The air throughput suffers tho as the Papst only shifts 19.5CFM where as the Panaflo will move 24CFM (4.5CFM difference)


----------



## mike0151 (Dec 13, 2001)

Sorry D) to be pedantic but an increment of 3db represents a doubling, so a 24db fan must be 4x the noise of a 12db fan.

Mike


----------



## Koolvin (Nov 5, 2004)

> _Originally posted by mike0151 _
> *Sorry D) to be pedantic but an increment of 3db represents a doubling, so a 24db fan must be 4x the noise of a 12db fan.
> 
> Mike *


Yes you are right! I was not even thinking straight


----------



## PaulOckenden (Jan 26, 2004)

> _Originally posted by blindlemon _
> *I have a PAPST 8412N in my main TiVo and it's certainly quieter than the Panaflo  *


Just bought one of those from Overclockers, but the TiVo won't turn it. I guess because of the reduced voltage.

It'll keep it running if I spin it up by hand, but the voltage isn't enough to start the fan spinning.

Ho hum... glad it wasn't that expensive!

P.


----------



## Andy Davies (Mar 4, 2004)

I've got a Noiseblocker in mine - think it's the S3 see http://www.whispertec.com/noiseblocker_silent_fans_80mm.html for more.

It spins up fine of the motherboard header.


----------



## benallenuk (Aug 1, 2005)

So guys, which fans work and which dont.

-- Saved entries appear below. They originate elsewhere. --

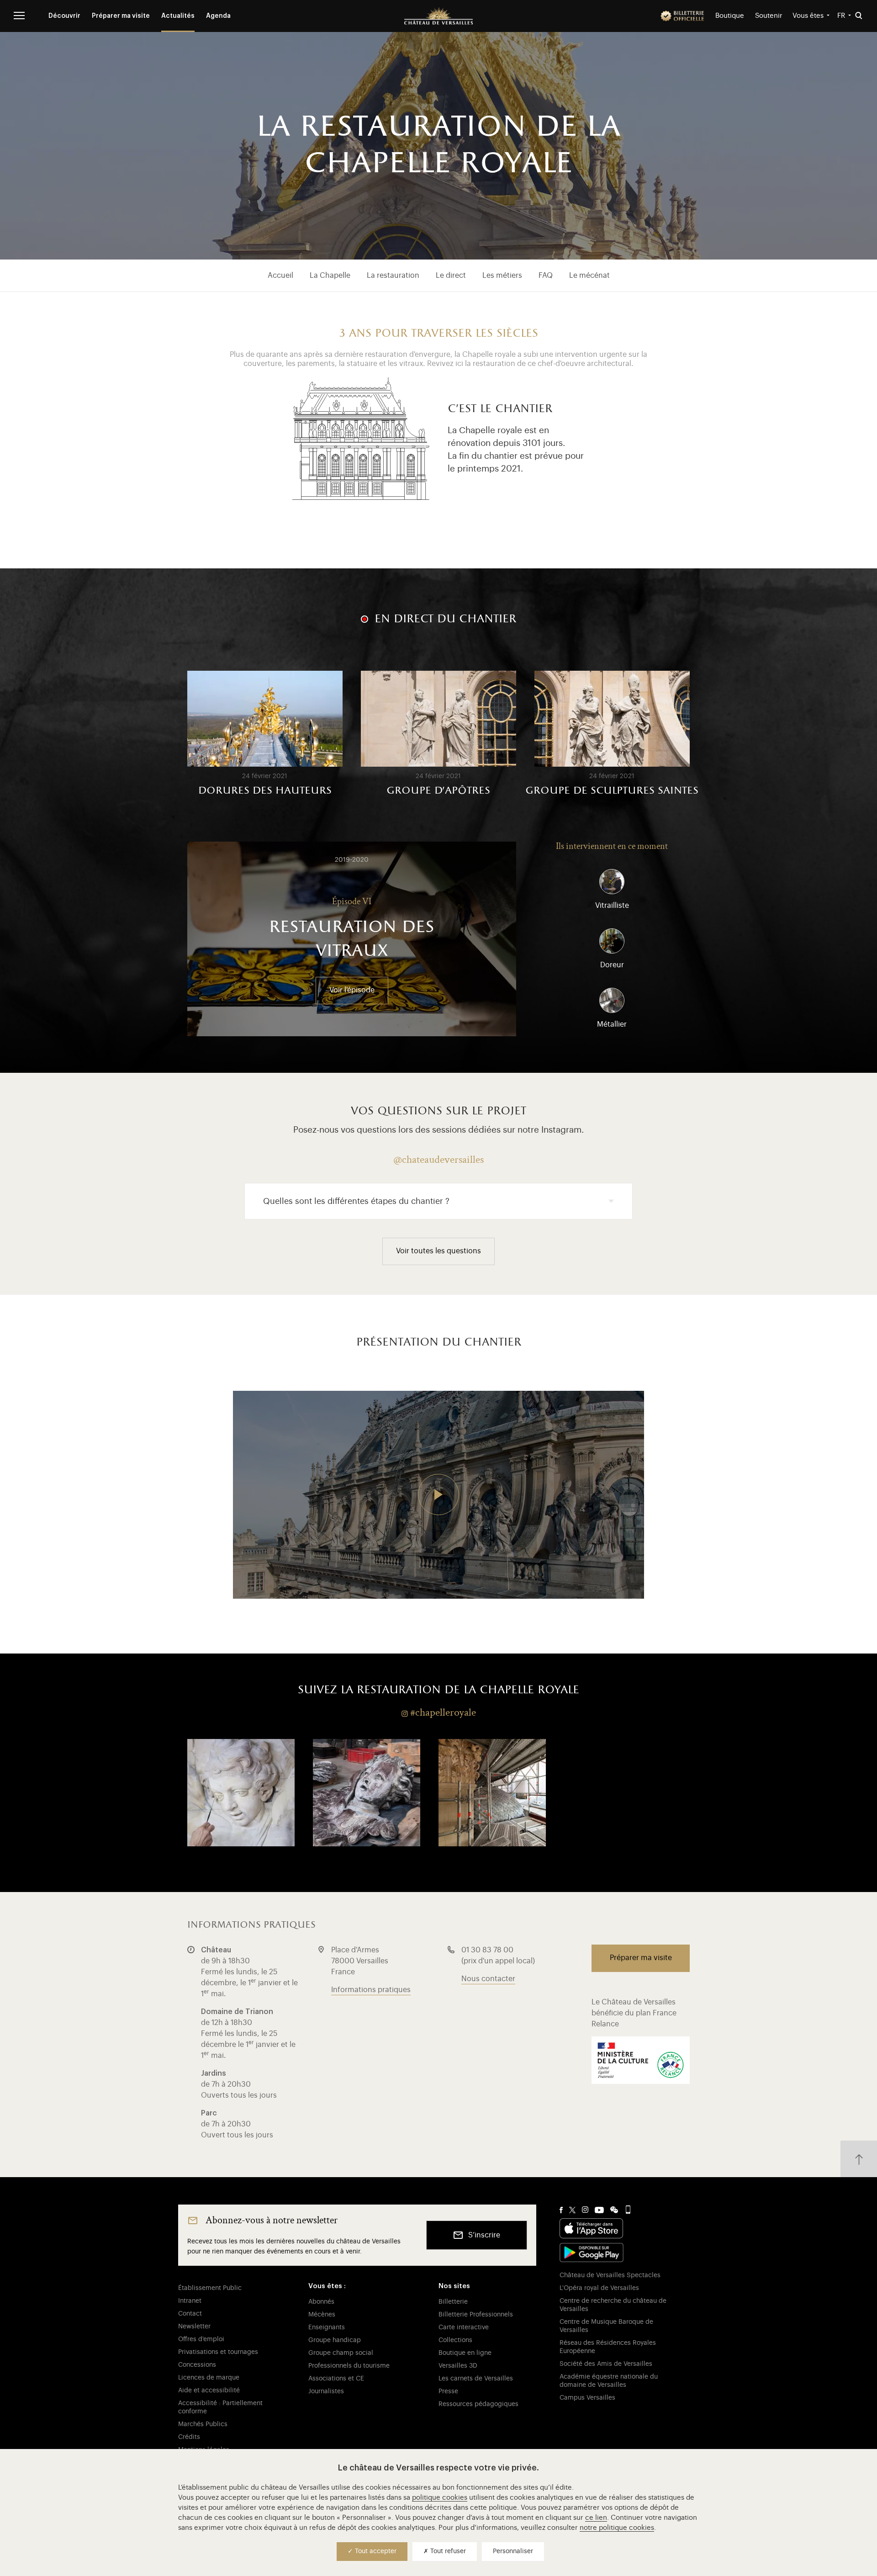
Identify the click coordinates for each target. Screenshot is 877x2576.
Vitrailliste (612, 905)
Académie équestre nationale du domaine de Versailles (609, 2381)
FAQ (546, 275)
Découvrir (64, 16)
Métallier (612, 1024)
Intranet (189, 2301)
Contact (190, 2314)
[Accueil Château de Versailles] (438, 16)
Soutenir (768, 15)
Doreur (612, 965)
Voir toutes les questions (438, 1251)
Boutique (729, 15)
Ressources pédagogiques (478, 2404)
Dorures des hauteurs (265, 790)
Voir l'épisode (352, 990)
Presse (448, 2391)
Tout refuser (447, 2551)
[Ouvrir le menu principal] (19, 15)
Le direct (451, 275)
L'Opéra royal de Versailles (599, 2288)
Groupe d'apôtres (438, 790)
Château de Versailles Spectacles (610, 2275)
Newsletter (194, 2326)
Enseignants (326, 2327)
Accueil (280, 275)
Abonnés (321, 2302)
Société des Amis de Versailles (606, 2364)
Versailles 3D (457, 2366)
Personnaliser (513, 2551)
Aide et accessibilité (209, 2390)
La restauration (393, 275)
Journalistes (326, 2391)
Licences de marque (208, 2378)
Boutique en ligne (464, 2353)
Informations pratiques (371, 1989)
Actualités (178, 16)
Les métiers (502, 275)
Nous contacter (488, 1978)
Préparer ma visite (121, 16)
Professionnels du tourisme (349, 2366)
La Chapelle (330, 275)
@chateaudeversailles (438, 1159)
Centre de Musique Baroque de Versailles (606, 2326)
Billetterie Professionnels (475, 2314)
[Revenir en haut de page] (858, 2159)
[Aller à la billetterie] (682, 16)
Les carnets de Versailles (475, 2378)
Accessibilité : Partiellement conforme (220, 2407)
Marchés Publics (202, 2424)
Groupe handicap (334, 2340)
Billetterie (453, 2302)
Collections (455, 2340)
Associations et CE (336, 2378)
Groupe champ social (340, 2353)
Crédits (189, 2437)
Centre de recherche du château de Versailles (613, 2305)
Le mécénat (589, 275)
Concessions (197, 2365)
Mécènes (321, 2314)
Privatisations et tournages (218, 2352)
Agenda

Its seems that the Papst 8412N fan doesnt run from the header on the tivo board. Ive got the tivo in my bedroom now and I can hear the fan and hardisks seeking, the fan is louder though.

Any thought?


----------



## blindlemon (May 12, 2002)

My PAPST 8412N runs fine from the board.

I put it in over 2 years ago though, so maybe it was an older version that required a lower startup voltage...


----------



## Ziggy Stardust (Jan 11, 2006)

Hi 

I'm a newbie, but have been lurking since buying my Tivo a month ago. The fan has recently become rather noisy (it starts up quietly but after 30 seconds it vibrates with an annoying resonance) and I'd like to replace it. 

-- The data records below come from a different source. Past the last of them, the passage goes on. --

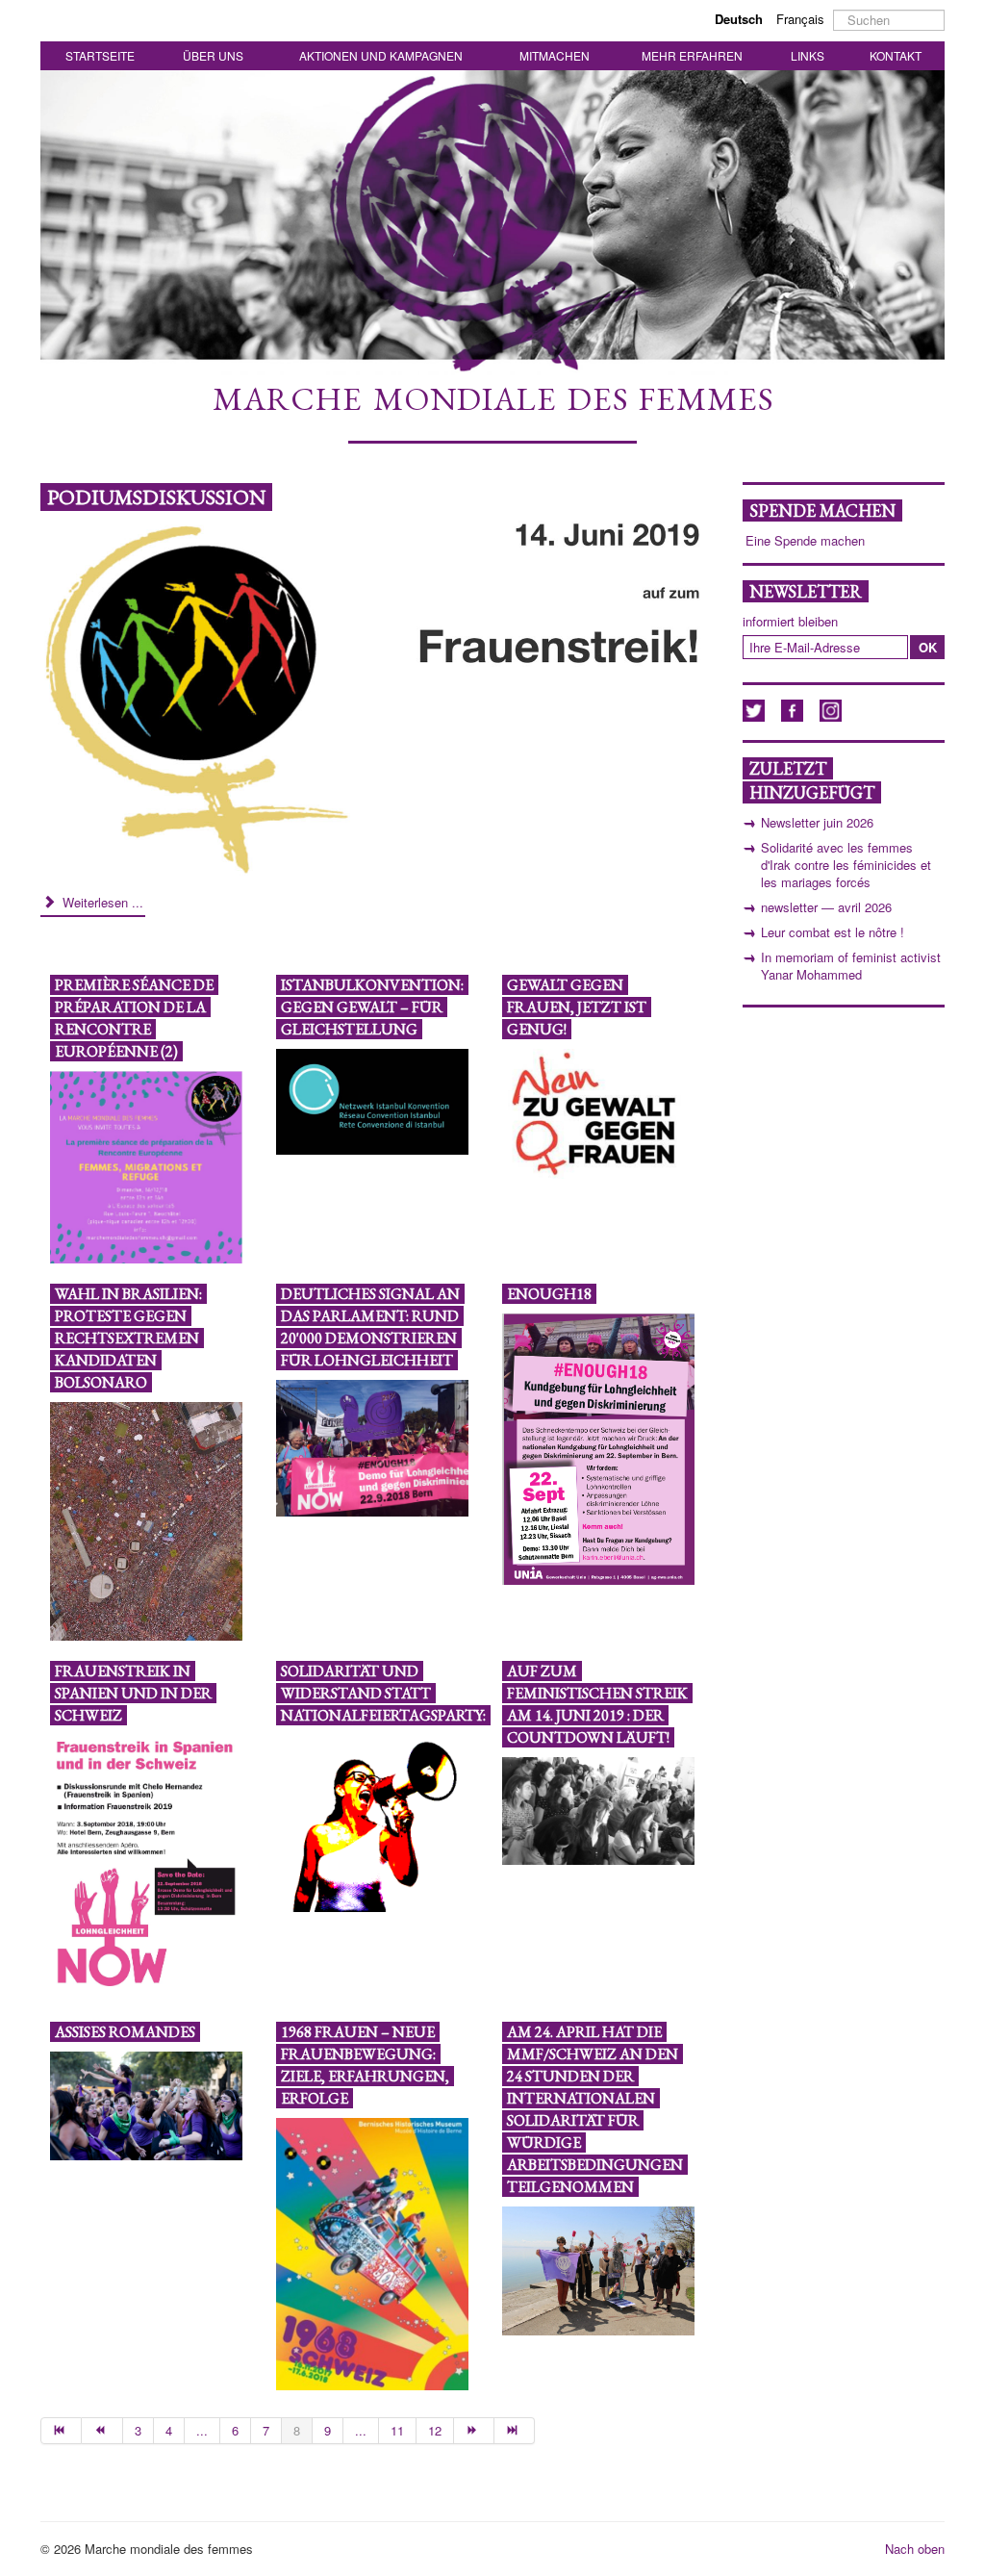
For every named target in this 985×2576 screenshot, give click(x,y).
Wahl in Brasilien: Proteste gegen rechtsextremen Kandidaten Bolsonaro (128, 1338)
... (202, 2430)
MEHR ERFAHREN (692, 55)
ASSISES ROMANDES (125, 2032)
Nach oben (915, 2548)
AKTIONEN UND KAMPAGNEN (381, 55)
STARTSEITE (100, 55)
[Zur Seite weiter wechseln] (474, 2430)
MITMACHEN (554, 55)
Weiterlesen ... (101, 902)
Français (800, 19)
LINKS (807, 55)
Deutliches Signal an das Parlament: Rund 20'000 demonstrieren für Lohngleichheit (370, 1327)
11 (397, 2430)
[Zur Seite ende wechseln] (514, 2430)
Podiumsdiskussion (156, 497)
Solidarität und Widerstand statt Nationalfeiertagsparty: (383, 1693)
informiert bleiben (790, 621)
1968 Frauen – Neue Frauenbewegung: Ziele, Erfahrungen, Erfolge (365, 2065)
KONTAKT (896, 55)
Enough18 (549, 1294)
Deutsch (741, 19)
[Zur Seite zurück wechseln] (102, 2430)
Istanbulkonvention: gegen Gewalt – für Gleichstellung (372, 1007)
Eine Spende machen (805, 540)
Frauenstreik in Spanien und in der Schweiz (133, 1693)
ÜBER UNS (213, 55)
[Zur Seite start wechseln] (61, 2430)
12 (435, 2430)
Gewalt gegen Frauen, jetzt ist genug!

The Papst 8412N is no longer available, and the link to the Noiseblocker is dead. 

Can anyone recommend a fan that will work ok without any of the start up voltage problems previously discussed.

Many thanks


----------



## Andy Davies (Mar 4, 2004)

Ziggy Stardust said:


> The Papst 8412N is no longer available, and the link to the Noiseblocker is dead.
> 
> Can anyone recommend a fan that will work ok without any of the start up voltage problems previously discussed.


A quick google shows that tekheads.co.uk sell the Noiseblocker fans.

Andy


----------



## Heuer (Mar 15, 2004)

I bought a standard 12v PC fan and ran it from the spare HD connector at 12v. Fan noise was far too high so I used a fan control module to turn down the speed. Drilled a small hole in the rear TiVo case and glued the unit to it allowing me to adjust the fan speed for the best balance of noise and cooling. Works great - both items came from Maplin.

I should point out I had to do this as the TiVo 7v supply from the motherboard failed but it is a way around the noisy fan/poor start problem.


----------



## Ziggy Stardust (Jan 11, 2006)

Thanks Andy

Just ordered a Noiseblocker from tekheads.


----------



## aerialplug (Oct 20, 2000)

Ziggy Stardust said:


> I'm a newbie, but have been lurking since buying my Tivo a month ago. The fan has recently become rather noisy (it starts up quietly but after 30 seconds it vibrates with an annoying resonance) and I'd like to replace it.


Before you buy a new one, I recommend opening the case and blowing the dust out and giving the fan itself a light dusting with a brush.
See here for a recent discussion on the subject.


----------



## beastman (May 26, 2002)

Ziggy how did yopu get on with your noiseblocker fan?
Does it start up ok on its own?


----------